Los que quieren arrestar a Hebe de Bonafini apuestan fuerte al valor de una imagen y pretenden cerrar una etapa: ¿la de los años setentas? ¿la de la lucha por la memoria de los ‘80 y ’90? ¿la del 2001? ¿la del kirchnerismo? ¿la de la naciente resistencia al macrismo? Tal vez todas ellas.
Lo cierto es que con sus idas y venidas, Hebe –nunca sola, aunque siempre muy difícil de acompañar de cerca– ha impedido que se aíslen entre sí estas diferentes etapas históricas. Su modo de transitar el tiempo es excepcional. De allí sus palabras: «Yo nunca mido las consecuencias. Para mí lo más importante es la vida y el honor de mis hijos y de los 30 mil”.

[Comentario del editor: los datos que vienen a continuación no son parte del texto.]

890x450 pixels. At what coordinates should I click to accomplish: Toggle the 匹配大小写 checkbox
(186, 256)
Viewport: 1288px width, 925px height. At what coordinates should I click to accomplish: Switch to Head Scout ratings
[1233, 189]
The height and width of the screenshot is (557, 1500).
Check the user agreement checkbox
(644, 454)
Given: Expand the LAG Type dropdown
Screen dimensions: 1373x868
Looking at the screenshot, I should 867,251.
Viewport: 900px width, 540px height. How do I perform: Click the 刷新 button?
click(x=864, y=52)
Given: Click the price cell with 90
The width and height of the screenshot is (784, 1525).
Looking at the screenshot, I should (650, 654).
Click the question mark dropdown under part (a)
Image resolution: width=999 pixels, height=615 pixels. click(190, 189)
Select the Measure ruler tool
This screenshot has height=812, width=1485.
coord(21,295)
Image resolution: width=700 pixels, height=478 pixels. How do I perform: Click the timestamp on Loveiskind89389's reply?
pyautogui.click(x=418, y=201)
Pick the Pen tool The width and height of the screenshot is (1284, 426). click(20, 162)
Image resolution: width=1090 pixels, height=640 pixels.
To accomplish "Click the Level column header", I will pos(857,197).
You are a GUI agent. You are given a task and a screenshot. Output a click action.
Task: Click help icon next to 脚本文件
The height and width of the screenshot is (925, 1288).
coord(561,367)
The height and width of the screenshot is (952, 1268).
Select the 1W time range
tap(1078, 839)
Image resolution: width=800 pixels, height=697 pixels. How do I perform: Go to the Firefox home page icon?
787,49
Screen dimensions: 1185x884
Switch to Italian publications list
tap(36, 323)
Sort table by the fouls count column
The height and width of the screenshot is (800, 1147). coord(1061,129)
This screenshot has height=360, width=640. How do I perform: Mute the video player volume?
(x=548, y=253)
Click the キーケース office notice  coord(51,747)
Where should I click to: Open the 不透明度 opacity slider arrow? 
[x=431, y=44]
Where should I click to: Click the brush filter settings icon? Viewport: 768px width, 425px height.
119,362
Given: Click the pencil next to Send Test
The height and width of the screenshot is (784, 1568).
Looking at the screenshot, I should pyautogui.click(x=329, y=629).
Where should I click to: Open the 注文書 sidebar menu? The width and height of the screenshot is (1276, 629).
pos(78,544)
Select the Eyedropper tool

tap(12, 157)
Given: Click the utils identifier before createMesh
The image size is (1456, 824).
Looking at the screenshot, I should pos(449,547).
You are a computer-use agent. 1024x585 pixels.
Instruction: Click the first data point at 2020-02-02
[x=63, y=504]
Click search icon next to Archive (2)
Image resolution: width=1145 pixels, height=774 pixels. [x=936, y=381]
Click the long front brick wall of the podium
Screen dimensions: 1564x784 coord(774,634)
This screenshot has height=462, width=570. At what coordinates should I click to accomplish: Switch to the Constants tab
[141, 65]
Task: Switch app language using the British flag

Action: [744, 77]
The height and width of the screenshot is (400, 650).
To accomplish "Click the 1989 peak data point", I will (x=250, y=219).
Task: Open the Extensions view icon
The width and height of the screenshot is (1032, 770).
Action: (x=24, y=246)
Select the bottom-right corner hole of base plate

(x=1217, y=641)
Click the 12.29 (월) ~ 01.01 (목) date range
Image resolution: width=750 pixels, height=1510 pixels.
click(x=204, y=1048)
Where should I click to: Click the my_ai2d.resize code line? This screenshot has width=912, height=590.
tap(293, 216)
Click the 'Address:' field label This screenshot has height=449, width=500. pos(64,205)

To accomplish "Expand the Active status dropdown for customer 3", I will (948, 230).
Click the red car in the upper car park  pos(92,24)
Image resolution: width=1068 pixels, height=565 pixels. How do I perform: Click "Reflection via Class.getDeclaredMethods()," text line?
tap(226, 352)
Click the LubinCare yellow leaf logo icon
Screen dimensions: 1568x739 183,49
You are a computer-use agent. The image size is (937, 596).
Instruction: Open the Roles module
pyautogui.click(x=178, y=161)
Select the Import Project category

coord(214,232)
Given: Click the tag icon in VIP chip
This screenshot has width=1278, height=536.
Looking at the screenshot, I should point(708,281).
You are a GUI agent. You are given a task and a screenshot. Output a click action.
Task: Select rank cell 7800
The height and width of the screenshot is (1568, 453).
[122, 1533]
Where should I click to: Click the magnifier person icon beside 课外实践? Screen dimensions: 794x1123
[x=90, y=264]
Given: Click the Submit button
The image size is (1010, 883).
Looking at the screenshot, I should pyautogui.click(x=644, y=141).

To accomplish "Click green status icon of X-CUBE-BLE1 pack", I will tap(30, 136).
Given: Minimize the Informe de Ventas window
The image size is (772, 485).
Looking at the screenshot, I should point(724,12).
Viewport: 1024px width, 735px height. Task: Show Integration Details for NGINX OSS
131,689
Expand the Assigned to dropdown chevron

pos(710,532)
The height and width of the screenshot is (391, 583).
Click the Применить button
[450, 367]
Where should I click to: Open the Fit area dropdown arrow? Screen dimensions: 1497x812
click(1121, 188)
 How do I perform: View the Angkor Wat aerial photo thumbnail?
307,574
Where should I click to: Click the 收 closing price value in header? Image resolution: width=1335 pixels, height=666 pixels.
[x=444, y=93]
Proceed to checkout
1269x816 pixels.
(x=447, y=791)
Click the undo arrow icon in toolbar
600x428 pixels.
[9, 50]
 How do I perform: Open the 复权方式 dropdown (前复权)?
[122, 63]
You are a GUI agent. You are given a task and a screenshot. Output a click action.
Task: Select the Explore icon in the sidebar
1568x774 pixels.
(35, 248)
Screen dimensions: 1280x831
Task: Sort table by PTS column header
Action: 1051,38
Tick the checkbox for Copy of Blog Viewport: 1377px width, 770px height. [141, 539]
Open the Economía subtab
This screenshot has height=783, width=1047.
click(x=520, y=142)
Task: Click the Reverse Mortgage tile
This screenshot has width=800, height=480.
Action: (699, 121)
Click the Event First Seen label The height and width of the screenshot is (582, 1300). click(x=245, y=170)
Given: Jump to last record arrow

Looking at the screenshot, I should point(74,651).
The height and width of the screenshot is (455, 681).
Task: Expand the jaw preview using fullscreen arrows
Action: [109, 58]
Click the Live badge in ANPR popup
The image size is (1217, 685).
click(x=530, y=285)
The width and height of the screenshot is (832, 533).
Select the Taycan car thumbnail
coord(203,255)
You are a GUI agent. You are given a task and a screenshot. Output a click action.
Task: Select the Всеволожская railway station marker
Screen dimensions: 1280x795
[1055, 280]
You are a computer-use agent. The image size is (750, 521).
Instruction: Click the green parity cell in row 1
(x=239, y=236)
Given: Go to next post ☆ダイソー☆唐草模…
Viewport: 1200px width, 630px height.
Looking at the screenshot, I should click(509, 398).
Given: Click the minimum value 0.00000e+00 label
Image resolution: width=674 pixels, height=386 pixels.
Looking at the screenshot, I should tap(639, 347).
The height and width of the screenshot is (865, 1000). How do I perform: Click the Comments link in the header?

El estado que perpetró un genocidio no tiene autoridad sobre las Madres. Ellas, en cambio, sí se han ganado una conmovedora y dolorosa legitimidad: siguen siendo el máximo testimonio de la excepción justa, aquella que pone la legitimidad por encima de lo legal. Esto enloquece a las diferentes derechas, que quieren ver en este mas allá de la ley a un Dios Patriarcal o a un Gurú de las finanzas, pero jamás a una madre luchando por lo que hicieron con sus hijos combativos. Porque es precisamente la materialidad de esa lucha de madres lo que quieren derrotar. Porque en su fuerza de justicia, esa lucha puede mover lo que no puede mover el kirchnerismo, ni las izquierdas.
Las Madres de la Plaza de Mayo pusieron en juego, del año ‘77 para acá, el más radical principio de soberanía: aquel que parte de los cuerpos vivos, capaces de luchar contra el terror y la explotación que una y otra vez los niega. Sin esa materialidad viva, principio político tan elemental como exigente, la palabra democracia carece de sentido.